**** RECORDS FOR PROCESSING ****
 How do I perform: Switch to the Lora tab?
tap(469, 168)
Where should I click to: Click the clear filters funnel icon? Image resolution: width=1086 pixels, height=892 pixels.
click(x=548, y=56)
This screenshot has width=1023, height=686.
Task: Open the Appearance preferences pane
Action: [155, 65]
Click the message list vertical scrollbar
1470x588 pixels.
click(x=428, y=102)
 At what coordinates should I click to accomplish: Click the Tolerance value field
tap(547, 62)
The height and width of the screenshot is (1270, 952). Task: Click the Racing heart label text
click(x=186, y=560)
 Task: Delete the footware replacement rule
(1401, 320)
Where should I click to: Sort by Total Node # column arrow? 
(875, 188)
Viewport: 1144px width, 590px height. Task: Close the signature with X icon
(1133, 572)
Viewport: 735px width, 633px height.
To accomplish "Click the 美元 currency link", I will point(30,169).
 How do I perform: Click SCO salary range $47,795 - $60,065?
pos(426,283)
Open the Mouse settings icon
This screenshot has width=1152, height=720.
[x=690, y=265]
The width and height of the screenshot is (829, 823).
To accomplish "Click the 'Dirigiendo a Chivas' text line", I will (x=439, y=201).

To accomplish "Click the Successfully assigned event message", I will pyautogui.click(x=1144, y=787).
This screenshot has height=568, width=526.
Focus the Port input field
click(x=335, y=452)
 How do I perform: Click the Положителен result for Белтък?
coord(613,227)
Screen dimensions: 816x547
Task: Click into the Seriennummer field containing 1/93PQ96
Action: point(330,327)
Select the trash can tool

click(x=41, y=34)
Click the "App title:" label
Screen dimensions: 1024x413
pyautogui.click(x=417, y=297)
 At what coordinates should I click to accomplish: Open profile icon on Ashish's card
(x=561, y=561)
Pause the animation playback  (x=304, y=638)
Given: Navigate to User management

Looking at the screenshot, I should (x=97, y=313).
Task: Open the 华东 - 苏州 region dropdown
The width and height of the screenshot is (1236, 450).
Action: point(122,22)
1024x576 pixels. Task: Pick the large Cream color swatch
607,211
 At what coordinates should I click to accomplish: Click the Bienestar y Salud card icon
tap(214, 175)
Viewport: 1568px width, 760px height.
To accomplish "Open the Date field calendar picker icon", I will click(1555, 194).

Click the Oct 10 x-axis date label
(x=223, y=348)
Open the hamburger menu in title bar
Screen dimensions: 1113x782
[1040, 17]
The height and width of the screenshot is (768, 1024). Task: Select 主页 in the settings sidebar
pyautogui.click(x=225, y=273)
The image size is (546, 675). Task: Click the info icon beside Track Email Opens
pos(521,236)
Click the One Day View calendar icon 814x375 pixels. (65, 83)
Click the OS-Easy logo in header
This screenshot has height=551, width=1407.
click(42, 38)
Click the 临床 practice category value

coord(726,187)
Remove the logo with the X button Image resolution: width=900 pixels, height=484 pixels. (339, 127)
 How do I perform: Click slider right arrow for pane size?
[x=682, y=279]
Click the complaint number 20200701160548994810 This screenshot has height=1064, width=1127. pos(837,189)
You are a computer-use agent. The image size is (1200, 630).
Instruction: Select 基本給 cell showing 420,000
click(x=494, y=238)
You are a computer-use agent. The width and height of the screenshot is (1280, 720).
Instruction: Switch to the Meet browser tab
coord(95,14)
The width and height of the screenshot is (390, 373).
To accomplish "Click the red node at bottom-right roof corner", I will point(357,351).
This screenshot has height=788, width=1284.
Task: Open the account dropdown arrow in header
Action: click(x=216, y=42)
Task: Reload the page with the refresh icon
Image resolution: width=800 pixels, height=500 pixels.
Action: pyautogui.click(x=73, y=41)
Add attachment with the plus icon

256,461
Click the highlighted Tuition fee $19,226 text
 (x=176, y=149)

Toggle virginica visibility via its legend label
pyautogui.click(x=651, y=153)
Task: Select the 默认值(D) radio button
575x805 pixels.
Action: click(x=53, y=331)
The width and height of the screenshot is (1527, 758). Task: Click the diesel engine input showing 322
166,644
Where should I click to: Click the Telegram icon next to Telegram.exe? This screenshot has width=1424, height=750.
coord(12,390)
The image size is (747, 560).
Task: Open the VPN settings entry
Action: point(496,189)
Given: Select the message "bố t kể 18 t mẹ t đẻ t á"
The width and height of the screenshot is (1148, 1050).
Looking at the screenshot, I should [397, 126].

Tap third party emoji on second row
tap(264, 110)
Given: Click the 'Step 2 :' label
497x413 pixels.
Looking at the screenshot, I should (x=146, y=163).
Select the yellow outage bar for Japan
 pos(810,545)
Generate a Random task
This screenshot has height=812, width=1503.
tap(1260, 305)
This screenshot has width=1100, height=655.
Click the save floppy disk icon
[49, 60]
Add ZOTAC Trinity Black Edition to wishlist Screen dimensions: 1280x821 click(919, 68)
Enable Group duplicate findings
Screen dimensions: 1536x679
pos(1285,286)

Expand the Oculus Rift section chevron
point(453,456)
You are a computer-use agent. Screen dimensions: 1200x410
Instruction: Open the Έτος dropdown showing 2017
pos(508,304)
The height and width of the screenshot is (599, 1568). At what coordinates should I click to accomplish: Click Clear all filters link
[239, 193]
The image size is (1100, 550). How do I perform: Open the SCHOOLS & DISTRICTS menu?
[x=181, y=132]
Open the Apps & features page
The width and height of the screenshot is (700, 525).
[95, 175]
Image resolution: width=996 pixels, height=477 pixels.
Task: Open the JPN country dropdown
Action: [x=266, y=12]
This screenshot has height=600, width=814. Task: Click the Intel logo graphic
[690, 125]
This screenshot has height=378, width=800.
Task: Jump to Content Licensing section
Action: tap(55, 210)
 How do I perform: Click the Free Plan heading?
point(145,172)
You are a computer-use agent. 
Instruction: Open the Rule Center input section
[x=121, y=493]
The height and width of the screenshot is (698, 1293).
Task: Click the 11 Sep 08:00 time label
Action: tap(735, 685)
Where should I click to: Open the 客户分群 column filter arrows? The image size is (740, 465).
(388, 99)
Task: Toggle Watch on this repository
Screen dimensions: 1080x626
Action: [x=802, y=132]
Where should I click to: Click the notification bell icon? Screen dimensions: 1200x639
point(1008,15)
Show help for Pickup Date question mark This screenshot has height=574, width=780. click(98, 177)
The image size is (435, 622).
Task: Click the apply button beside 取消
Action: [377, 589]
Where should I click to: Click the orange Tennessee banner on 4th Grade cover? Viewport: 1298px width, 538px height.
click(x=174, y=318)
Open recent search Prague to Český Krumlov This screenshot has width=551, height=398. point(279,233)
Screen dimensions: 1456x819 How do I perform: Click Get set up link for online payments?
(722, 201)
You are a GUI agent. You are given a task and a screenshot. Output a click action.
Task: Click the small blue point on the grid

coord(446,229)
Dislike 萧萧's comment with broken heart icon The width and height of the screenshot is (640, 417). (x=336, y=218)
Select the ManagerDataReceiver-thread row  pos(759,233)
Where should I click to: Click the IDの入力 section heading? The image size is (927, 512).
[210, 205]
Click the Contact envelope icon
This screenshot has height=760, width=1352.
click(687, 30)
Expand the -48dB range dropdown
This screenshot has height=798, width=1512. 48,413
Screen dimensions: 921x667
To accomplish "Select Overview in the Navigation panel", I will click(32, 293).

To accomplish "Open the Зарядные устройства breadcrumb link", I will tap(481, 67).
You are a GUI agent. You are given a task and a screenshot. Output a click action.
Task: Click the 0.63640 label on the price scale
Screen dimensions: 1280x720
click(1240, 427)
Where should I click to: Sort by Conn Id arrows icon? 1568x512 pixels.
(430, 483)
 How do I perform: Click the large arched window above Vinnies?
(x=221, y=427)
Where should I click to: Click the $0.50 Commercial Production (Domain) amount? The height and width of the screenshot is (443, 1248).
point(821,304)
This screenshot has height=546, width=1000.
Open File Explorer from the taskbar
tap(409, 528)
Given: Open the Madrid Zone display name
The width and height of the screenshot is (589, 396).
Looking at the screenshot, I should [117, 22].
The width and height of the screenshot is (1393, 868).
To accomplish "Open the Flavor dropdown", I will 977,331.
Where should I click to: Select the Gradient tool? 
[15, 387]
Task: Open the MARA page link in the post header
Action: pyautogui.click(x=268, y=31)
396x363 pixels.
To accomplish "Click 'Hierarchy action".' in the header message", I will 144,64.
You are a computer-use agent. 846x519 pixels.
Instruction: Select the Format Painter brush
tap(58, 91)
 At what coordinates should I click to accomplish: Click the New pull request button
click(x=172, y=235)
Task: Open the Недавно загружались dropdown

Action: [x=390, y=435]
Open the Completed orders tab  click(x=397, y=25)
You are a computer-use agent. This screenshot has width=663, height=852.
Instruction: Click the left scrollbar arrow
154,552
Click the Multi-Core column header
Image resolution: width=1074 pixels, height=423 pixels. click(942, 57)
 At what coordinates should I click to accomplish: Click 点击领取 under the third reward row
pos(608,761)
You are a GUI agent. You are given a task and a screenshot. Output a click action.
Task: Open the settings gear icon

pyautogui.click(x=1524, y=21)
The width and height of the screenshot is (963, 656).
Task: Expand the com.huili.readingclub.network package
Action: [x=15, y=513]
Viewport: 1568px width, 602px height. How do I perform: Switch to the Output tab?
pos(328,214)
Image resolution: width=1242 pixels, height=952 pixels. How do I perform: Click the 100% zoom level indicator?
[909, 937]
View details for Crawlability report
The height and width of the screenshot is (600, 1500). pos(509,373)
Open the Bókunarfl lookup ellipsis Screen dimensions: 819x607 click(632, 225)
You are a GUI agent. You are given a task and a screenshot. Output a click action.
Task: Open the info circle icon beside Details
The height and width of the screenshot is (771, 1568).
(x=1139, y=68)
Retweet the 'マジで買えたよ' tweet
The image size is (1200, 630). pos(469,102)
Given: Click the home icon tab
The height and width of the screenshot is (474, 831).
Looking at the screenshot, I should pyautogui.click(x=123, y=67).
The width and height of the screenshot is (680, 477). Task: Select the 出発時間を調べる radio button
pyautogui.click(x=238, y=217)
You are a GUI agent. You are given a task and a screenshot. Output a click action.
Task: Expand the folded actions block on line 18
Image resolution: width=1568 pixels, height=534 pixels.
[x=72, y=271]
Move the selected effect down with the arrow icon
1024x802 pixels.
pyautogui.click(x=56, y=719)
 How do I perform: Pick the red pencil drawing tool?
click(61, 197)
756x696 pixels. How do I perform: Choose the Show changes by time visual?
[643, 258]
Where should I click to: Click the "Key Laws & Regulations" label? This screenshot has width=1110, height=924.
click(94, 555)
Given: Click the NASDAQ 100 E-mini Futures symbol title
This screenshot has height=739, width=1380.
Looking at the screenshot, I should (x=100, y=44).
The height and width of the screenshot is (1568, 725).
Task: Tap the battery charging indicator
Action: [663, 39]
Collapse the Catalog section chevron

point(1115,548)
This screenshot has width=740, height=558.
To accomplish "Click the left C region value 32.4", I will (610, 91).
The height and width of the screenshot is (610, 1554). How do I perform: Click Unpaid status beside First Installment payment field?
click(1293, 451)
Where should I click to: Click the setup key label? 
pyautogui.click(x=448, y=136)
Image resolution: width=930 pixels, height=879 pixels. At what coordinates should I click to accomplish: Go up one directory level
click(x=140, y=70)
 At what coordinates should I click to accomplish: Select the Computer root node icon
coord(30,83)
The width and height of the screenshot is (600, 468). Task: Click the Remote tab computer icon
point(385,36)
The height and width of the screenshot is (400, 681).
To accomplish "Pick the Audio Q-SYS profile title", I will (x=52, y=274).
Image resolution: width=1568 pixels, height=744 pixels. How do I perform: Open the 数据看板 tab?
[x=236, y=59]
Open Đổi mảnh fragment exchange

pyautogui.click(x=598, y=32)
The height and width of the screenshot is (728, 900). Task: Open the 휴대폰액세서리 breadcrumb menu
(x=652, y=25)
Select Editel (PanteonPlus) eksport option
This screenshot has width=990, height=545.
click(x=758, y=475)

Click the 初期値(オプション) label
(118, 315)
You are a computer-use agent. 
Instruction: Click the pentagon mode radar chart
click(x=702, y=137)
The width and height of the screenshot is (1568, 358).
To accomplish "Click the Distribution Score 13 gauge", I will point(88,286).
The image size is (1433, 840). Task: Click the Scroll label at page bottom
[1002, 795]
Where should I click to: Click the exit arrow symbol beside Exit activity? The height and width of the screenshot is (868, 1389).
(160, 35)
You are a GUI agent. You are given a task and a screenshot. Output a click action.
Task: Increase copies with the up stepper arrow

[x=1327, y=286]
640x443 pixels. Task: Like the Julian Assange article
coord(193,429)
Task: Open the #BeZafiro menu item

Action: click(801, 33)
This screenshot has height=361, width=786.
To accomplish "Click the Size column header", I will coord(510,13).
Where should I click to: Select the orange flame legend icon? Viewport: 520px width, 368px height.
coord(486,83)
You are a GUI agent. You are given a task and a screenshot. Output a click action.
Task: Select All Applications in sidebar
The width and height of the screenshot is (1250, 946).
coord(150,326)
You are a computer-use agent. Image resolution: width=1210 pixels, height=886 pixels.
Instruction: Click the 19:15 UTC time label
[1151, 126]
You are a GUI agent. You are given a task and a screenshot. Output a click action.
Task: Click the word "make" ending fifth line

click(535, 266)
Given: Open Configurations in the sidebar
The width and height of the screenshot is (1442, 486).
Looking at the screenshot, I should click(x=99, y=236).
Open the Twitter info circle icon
****
■ YOUR GOAL ■
Collect each line above holding the string "circle".

■ WRITTEN SOLUTION ■
Task: Open the info circle icon beside Details
Open the Twitter info circle icon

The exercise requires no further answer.